> [WHAT YOU HAVE TO DO]:
Beneath this instruction is a listing; print exactly the lines in it starting at the line that contains "Screen dimensions: 1292x924" and going through the line that contains "Given: Tick the checkbox for row 1".

> [INFORMATION PROVIDED]:

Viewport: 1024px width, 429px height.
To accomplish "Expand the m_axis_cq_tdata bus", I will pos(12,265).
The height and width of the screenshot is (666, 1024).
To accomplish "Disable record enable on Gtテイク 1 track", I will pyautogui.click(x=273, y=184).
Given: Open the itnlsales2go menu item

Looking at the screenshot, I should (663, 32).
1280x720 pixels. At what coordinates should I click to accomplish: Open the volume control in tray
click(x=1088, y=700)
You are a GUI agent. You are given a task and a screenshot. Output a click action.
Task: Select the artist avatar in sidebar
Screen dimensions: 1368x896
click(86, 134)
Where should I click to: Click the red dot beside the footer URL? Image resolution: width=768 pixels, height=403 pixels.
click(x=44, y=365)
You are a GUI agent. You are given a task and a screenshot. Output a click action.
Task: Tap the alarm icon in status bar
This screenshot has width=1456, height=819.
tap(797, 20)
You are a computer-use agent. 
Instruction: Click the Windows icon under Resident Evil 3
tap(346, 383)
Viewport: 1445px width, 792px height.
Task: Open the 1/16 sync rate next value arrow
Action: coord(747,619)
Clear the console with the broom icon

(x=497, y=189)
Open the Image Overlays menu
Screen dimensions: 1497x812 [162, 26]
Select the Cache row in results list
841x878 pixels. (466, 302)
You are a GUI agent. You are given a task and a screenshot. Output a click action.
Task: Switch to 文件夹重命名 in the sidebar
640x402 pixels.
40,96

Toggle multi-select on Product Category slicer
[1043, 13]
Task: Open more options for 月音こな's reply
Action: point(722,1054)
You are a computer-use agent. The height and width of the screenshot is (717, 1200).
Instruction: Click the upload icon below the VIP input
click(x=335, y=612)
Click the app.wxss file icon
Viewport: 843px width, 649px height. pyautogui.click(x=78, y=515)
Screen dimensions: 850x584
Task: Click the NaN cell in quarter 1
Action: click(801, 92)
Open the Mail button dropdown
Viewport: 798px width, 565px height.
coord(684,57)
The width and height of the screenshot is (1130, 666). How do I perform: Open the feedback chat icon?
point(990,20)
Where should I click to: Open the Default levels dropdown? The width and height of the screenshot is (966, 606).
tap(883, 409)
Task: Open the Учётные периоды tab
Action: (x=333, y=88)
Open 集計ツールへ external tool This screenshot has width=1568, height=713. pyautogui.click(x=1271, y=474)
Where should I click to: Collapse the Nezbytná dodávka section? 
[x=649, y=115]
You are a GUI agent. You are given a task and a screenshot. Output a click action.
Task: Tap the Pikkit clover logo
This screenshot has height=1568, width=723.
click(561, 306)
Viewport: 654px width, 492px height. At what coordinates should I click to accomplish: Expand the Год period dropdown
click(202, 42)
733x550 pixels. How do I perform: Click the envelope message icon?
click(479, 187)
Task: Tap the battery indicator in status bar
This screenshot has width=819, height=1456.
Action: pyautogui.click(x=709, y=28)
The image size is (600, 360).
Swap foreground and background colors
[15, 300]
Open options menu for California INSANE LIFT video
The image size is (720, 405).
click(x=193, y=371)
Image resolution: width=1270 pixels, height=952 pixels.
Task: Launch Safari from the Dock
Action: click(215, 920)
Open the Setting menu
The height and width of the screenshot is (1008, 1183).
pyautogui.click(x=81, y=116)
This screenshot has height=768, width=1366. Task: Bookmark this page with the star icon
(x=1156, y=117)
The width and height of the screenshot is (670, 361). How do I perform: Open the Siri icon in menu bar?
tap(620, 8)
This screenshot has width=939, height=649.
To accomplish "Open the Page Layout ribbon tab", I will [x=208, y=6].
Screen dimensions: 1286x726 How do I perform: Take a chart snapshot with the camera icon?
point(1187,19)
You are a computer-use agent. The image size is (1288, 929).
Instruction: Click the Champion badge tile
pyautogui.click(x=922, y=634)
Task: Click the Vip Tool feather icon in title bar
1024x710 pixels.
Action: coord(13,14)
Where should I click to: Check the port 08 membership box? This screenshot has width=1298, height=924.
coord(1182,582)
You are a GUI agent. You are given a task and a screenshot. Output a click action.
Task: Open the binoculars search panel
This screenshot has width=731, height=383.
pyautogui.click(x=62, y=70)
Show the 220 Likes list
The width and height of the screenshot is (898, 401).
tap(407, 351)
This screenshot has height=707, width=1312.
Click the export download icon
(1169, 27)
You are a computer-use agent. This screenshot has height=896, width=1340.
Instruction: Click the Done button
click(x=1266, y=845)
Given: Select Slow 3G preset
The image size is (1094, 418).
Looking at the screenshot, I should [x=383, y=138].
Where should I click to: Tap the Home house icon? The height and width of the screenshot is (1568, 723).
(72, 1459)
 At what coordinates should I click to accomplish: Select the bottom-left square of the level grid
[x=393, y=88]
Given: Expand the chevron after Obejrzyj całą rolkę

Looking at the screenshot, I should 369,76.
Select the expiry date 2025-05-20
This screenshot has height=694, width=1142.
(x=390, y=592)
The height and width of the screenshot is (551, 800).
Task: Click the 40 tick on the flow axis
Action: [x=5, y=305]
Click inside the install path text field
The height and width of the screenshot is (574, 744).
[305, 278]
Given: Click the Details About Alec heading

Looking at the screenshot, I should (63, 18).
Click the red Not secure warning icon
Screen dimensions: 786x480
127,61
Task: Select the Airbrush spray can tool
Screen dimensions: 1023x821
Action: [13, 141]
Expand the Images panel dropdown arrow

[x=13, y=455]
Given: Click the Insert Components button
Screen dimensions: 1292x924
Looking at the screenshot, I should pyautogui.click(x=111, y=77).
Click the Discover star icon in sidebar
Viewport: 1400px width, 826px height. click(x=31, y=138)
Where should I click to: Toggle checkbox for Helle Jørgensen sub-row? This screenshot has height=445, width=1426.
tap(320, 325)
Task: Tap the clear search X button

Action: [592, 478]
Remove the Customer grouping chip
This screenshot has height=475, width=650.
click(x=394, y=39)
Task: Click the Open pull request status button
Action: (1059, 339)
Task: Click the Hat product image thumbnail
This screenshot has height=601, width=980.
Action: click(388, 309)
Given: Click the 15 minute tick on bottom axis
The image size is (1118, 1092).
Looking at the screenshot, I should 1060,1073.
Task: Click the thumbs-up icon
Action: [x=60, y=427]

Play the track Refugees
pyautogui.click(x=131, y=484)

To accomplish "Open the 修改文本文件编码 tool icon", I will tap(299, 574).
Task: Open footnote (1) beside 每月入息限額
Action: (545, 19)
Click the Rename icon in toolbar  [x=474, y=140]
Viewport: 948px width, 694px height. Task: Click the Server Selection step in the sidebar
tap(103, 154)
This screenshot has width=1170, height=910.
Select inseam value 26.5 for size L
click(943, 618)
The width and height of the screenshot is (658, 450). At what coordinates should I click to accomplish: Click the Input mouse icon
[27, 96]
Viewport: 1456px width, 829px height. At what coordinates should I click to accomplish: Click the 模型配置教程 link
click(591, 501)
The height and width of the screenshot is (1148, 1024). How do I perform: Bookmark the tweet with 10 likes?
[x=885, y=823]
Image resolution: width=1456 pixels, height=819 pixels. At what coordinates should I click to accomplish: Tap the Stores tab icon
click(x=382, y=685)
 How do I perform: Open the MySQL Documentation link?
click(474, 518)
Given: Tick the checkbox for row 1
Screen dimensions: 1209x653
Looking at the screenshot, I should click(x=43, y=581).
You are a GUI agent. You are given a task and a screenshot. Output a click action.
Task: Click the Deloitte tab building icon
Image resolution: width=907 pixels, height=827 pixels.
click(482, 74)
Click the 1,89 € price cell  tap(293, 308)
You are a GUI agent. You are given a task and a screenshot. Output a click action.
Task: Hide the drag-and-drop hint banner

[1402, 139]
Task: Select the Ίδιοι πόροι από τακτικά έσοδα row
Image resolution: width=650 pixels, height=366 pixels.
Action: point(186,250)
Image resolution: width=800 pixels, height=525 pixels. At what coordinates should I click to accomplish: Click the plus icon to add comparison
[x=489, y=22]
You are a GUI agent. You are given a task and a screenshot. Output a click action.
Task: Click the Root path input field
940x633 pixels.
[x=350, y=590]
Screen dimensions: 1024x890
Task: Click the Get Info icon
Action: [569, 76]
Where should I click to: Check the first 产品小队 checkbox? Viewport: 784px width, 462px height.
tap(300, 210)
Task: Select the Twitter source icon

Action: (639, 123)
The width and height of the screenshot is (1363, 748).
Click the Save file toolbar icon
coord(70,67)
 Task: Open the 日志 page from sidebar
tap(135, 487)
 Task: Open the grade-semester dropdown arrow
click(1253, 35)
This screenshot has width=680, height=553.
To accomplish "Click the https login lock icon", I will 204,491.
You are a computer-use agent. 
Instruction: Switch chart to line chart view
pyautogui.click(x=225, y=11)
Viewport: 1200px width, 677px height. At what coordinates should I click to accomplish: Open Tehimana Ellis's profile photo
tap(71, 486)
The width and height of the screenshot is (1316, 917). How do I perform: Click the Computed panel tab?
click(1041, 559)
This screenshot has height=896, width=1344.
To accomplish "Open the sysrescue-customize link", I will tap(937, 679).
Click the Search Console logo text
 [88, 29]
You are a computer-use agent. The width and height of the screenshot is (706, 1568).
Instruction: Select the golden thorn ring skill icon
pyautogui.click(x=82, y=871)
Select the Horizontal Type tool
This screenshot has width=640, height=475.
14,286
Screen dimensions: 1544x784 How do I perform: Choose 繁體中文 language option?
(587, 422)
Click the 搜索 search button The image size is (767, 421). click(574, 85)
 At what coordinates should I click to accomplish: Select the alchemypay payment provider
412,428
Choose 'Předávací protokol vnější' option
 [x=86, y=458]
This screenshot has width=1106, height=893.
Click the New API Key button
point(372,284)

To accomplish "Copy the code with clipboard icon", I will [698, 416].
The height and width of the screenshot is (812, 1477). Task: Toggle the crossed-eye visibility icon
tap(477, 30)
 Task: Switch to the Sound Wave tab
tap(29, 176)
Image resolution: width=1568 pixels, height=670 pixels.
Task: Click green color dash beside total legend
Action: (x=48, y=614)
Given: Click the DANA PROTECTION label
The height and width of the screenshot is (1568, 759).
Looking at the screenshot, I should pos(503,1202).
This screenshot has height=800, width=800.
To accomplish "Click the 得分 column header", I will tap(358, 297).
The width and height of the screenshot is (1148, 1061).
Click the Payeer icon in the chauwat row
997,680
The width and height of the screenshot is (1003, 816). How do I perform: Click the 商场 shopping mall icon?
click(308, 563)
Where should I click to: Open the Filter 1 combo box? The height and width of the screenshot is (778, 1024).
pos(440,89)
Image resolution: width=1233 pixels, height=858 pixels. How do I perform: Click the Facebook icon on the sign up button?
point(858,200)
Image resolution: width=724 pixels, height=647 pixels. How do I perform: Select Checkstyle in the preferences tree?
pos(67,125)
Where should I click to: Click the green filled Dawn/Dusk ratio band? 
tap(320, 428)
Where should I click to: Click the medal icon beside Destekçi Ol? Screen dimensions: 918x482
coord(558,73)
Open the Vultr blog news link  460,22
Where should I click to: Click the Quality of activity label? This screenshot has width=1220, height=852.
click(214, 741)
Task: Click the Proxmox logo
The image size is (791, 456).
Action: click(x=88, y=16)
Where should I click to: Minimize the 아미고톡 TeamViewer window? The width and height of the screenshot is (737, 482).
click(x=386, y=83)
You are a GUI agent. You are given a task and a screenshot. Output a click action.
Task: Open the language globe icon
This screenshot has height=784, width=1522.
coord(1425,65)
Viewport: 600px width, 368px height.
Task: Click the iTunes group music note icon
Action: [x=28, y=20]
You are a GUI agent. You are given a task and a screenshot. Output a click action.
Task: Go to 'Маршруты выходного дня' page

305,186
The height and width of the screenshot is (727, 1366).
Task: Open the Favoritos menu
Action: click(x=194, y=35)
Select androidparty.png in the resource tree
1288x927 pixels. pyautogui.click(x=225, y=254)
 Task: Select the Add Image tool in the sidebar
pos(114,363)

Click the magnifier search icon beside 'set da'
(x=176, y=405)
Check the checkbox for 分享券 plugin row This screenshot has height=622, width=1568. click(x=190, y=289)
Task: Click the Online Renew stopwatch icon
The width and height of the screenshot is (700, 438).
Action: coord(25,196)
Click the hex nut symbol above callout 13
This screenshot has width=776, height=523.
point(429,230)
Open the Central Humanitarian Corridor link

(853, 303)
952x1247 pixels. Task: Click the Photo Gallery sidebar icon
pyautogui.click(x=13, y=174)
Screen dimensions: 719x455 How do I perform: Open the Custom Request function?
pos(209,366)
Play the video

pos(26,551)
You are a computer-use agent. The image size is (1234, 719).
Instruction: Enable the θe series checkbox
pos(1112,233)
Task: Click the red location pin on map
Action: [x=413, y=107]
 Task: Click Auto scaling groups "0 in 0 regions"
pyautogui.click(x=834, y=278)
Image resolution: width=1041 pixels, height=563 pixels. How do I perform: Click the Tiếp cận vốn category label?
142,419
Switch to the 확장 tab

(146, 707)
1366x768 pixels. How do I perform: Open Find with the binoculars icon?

> [ANSWER SPACE]:
Screen dimensions: 1292x924
Looking at the screenshot, I should pyautogui.click(x=111, y=77).
Click the Discover star icon in sidebar
Viewport: 1400px width, 826px height. click(x=31, y=138)
Where should I click to: Toggle checkbox for Helle Jørgensen sub-row? This screenshot has height=445, width=1426.
tap(320, 325)
Task: Tap the clear search X button

Action: [592, 478]
Remove the Customer grouping chip
This screenshot has height=475, width=650.
click(x=394, y=39)
Task: Click the Open pull request status button
Action: (1059, 339)
Task: Click the Hat product image thumbnail
This screenshot has height=601, width=980.
Action: click(388, 309)
Given: Click the 15 minute tick on bottom axis
The image size is (1118, 1092).
Looking at the screenshot, I should 1060,1073.
Task: Click the thumbs-up icon
Action: [x=60, y=427]

Play the track Refugees
pyautogui.click(x=131, y=484)

To accomplish "Open the 修改文本文件编码 tool icon", I will tap(299, 574).
Task: Open footnote (1) beside 每月入息限額
Action: (545, 19)
Click the Rename icon in toolbar  [x=474, y=140]
Viewport: 948px width, 694px height. Task: Click the Server Selection step in the sidebar
tap(103, 154)
This screenshot has width=1170, height=910.
Select inseam value 26.5 for size L
click(943, 618)
The width and height of the screenshot is (658, 450). At what coordinates should I click to accomplish: Click the Input mouse icon
[27, 96]
Viewport: 1456px width, 829px height. At what coordinates should I click to accomplish: Click the 模型配置教程 link
click(591, 501)
The height and width of the screenshot is (1148, 1024). How do I perform: Bookmark the tweet with 10 likes?
[x=885, y=823]
Image resolution: width=1456 pixels, height=819 pixels. At what coordinates should I click to accomplish: Tap the Stores tab icon
click(x=382, y=685)
 How do I perform: Open the MySQL Documentation link?
click(474, 518)
Given: Tick the checkbox for row 1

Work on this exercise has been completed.